It is unseasonably warm here right now and I took the opportunity yesterday to start digging out my mess of a garage/workspace. I need to make some changes and need advice:

1) Water. I have one spigot centrally located, but it's at the bottom of a wall in the back of 20" deep shelves. This makes it a pain in the rear end to get to. Right now I have a hose coiled on the floor, but it's also right where I park the BMW. So, to use water, I need to back the car out, crouch/kneel down to turn the water on, then get to it. I know it's a first-world inconvenience, but an inconvenience nonetheless.

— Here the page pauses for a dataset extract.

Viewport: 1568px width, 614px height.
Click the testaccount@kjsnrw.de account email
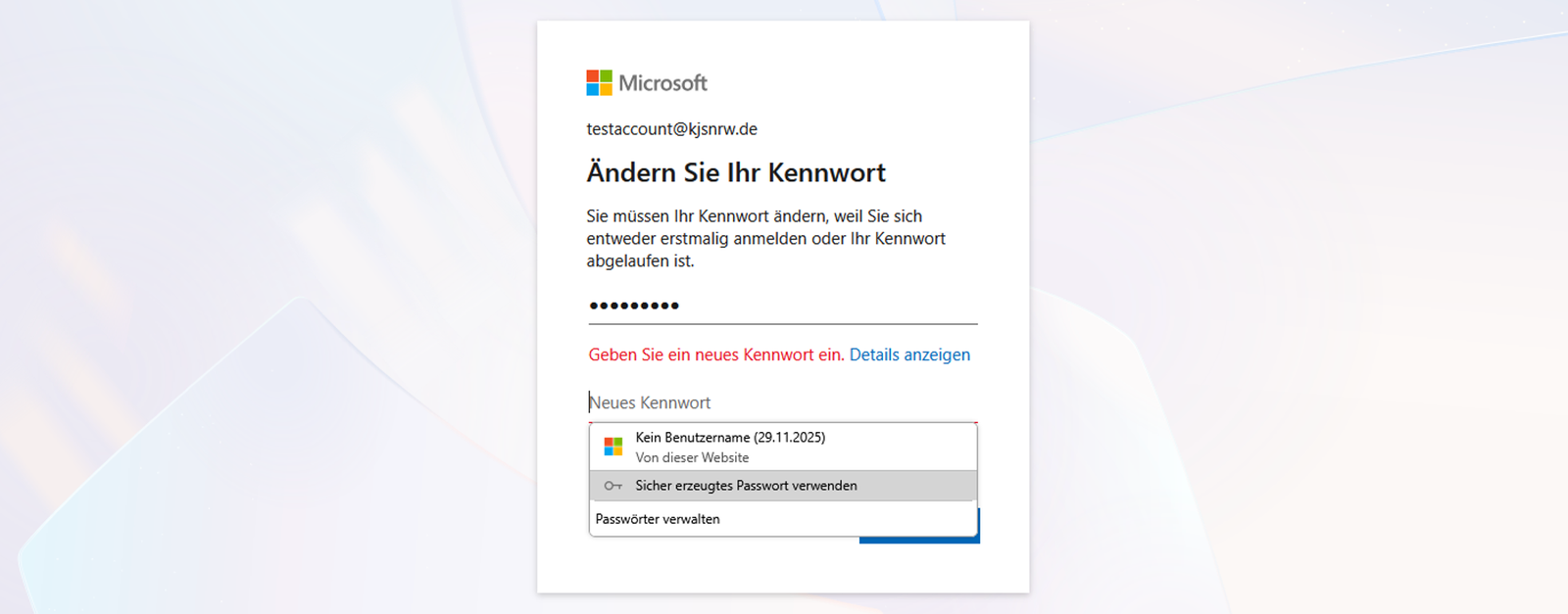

To fix that, I want to go to some kind of hose reel, but haven't thought any further.

2) Light. Right now I have two 4-bulb flourescent fixtures that I updated to LED several years ago (I don't remember whether I bypassed the ballasts or if they used the ballasts). I don't know if they've dimmed or if I am just looking for more, but I'm looking for more. In addition to that, I have one of the Costco 4' 2-tube fixtures attached to each of two garage door openers.

To improve that, I want to either replace the bulbs in the 4-bulb fixtures, or upgrade the fixtures themselves. Also, I'd like to upgrade the lighting attached to the openers.

I am fully okay with going with stupid-bright commercial fixtures if I can do so economically. No such thing as too much light.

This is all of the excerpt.